EXTRACTED ENTRIES Start Marker

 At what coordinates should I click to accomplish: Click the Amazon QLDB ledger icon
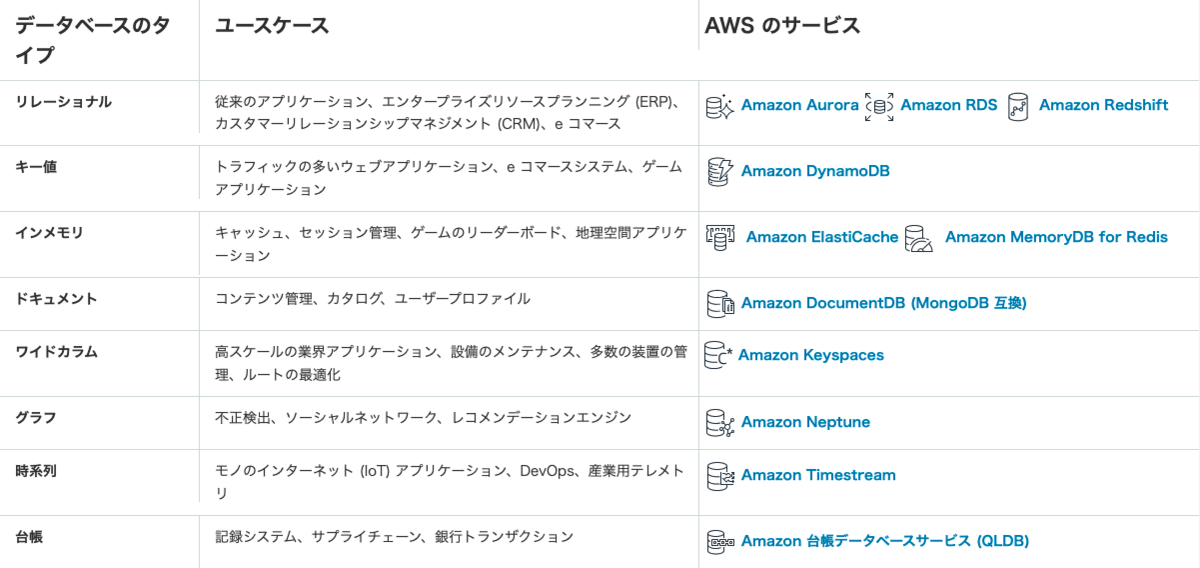pos(720,541)
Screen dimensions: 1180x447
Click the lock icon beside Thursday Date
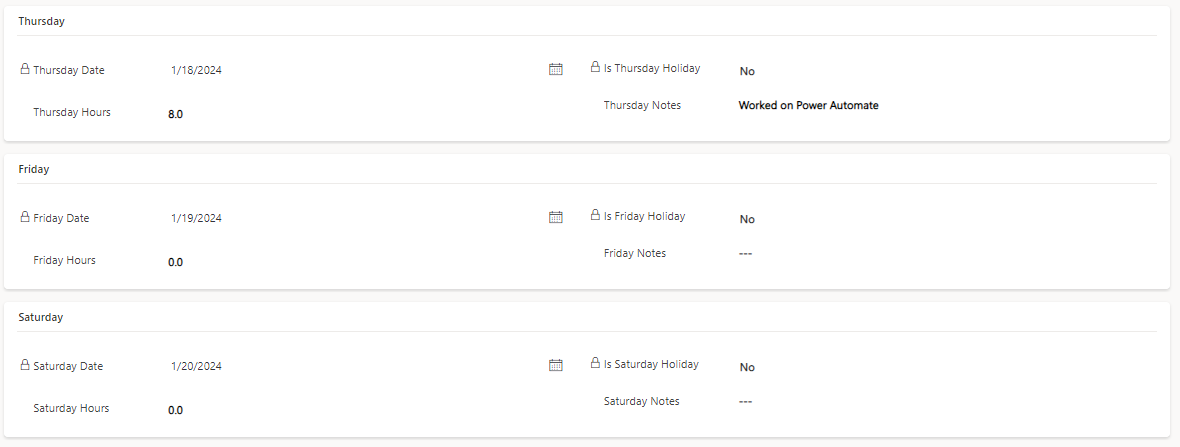(x=24, y=69)
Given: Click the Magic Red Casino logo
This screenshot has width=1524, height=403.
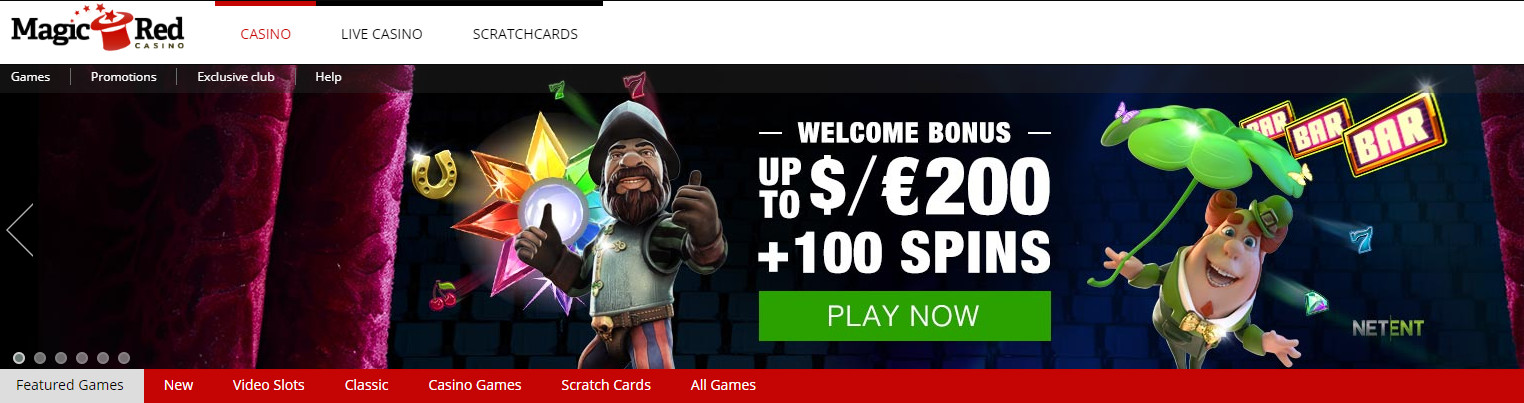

EXTRACTED ENTRIES End Marker

### TASK PROMPT
The entries above need to be repeated in full, word for word. Skip the images.

### REPLY
 At what coordinates should I click to accomplish: Click the Amazon QLDB ledger icon
pos(720,541)
Screen dimensions: 1180x447
Click the lock icon beside Thursday Date
(x=24, y=69)
Given: Click the Magic Red Casino logo
This screenshot has width=1524, height=403.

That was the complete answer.